[Given information — start]
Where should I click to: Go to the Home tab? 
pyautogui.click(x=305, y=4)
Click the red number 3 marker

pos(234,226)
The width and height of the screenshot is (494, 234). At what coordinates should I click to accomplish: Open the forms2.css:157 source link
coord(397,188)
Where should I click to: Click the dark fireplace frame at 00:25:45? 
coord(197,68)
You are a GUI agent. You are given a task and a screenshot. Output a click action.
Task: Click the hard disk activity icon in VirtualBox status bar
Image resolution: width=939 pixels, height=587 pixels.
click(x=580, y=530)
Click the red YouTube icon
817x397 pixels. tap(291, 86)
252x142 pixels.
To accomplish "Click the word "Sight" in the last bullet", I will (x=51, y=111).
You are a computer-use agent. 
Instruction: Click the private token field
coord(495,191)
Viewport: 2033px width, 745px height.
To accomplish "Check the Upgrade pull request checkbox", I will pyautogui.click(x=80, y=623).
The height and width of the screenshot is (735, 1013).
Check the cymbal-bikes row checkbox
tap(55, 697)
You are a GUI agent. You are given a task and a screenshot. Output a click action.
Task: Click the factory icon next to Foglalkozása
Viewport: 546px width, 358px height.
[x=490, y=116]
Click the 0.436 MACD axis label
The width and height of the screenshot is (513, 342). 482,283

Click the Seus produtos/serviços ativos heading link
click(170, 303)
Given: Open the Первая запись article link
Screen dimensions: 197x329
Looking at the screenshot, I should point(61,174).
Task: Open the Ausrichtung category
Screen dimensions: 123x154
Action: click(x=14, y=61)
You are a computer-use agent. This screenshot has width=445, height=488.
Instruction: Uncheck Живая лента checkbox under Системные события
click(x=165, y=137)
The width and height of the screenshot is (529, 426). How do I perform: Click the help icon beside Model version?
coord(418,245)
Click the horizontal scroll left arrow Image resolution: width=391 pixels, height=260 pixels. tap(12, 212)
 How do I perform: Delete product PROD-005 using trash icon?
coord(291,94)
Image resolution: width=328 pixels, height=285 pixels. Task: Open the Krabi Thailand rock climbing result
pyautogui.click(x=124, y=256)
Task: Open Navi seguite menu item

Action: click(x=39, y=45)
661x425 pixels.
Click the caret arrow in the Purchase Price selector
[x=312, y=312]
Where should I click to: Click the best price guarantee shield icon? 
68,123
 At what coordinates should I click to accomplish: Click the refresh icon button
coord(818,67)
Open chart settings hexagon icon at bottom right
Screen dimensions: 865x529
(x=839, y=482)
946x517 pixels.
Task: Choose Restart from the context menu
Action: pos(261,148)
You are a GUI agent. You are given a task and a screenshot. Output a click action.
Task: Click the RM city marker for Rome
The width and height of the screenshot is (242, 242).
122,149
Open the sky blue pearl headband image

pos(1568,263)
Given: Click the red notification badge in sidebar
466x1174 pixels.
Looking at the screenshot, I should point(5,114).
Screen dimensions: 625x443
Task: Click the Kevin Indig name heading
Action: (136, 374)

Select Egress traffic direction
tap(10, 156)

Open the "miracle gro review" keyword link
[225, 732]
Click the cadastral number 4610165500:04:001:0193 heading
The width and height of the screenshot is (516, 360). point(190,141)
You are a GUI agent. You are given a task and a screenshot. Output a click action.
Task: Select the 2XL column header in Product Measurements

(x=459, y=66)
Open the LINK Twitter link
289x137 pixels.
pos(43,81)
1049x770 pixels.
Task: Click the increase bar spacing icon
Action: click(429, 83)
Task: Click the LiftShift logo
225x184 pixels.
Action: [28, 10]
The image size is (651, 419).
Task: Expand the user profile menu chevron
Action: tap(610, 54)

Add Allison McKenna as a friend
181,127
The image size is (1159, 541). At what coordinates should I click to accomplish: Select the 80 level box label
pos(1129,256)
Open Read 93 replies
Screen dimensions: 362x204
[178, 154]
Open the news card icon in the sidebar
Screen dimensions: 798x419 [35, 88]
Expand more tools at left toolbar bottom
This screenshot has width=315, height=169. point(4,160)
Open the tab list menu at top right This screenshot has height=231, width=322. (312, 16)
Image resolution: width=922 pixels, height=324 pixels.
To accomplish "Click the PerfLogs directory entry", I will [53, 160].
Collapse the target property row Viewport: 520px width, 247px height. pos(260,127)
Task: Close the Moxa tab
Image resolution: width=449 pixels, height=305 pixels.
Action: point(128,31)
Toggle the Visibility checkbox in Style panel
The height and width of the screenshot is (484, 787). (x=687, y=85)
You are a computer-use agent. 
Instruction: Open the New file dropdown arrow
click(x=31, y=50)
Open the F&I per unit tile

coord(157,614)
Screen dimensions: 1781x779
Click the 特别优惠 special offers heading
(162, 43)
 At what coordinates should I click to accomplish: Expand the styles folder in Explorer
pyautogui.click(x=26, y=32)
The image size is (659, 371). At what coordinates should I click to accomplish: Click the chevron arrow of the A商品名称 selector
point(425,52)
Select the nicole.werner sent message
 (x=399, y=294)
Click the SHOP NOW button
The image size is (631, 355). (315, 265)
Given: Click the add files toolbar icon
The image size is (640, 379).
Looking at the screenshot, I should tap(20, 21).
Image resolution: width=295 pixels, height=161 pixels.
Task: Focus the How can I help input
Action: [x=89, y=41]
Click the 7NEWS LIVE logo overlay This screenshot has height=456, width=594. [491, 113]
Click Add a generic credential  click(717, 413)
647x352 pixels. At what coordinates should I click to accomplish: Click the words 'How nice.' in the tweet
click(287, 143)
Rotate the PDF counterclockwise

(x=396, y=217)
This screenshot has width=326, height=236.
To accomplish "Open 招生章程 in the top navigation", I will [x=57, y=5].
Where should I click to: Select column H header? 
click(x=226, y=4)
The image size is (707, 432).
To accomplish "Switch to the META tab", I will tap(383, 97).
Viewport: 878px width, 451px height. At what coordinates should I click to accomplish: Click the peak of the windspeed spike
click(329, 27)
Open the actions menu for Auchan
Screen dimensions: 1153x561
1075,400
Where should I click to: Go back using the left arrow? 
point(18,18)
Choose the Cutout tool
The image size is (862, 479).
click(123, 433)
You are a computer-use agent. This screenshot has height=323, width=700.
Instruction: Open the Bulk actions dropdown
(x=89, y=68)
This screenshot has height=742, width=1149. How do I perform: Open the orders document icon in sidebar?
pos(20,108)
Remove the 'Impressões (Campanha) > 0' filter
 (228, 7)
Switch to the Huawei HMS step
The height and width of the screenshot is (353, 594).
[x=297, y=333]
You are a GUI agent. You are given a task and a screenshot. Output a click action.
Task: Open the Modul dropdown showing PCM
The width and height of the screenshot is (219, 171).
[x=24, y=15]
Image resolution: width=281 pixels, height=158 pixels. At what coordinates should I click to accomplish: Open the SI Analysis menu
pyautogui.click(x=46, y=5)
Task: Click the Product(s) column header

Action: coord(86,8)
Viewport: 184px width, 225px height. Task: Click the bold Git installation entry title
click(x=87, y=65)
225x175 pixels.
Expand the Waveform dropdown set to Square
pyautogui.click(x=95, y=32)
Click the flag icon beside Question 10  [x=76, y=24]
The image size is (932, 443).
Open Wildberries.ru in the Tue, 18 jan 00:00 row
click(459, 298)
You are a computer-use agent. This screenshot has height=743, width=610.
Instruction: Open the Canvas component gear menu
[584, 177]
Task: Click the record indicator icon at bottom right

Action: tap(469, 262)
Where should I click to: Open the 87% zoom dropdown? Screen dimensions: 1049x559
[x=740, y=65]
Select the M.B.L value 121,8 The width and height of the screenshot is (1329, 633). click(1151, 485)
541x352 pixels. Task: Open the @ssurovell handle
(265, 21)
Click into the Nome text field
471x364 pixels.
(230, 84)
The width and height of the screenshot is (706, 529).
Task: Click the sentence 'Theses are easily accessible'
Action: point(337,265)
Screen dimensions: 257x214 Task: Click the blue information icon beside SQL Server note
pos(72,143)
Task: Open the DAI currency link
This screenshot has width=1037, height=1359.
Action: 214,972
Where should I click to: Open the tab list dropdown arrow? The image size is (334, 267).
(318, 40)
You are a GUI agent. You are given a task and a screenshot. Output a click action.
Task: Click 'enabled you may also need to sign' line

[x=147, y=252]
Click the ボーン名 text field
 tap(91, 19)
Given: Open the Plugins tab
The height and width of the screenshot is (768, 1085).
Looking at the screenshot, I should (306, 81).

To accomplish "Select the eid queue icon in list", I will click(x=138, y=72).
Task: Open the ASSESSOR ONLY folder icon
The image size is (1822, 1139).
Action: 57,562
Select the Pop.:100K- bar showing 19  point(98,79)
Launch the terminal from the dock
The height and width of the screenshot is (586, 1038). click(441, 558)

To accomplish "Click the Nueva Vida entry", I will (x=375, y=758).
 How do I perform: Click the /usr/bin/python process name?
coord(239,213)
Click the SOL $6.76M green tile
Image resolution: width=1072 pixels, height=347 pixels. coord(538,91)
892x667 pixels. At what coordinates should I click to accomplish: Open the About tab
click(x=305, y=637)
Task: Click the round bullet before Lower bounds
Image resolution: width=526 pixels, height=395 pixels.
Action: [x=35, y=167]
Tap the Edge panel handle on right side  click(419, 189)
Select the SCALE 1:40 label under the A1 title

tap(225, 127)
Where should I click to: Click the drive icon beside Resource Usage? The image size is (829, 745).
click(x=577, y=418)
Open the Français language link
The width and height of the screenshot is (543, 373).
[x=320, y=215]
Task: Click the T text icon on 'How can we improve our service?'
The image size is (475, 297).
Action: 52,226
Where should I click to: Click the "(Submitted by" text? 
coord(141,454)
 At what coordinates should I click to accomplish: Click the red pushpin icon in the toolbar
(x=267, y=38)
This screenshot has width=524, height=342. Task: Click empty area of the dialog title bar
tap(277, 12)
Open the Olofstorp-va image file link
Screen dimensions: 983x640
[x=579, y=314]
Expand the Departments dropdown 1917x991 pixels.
[Given information — finish]
Your answer should consist solely of the lines above from the line with "Check the cymbal-bikes row checkbox" to the line with "has width=445, height=488.", both included, reproduced exactly.

Check the cymbal-bikes row checkbox
tap(55, 697)
You are a GUI agent. You are given a task and a screenshot. Output a click action.
Task: Click the factory icon next to Foglalkozása
Viewport: 546px width, 358px height.
[x=490, y=116]
Click the 0.436 MACD axis label
The width and height of the screenshot is (513, 342). 482,283

Click the Seus produtos/serviços ativos heading link
click(170, 303)
Given: Open the Первая запись article link
Screen dimensions: 197x329
Looking at the screenshot, I should point(61,174).
Task: Open the Ausrichtung category
Screen dimensions: 123x154
Action: click(x=14, y=61)
You are a computer-use agent. This screenshot has width=445, height=488.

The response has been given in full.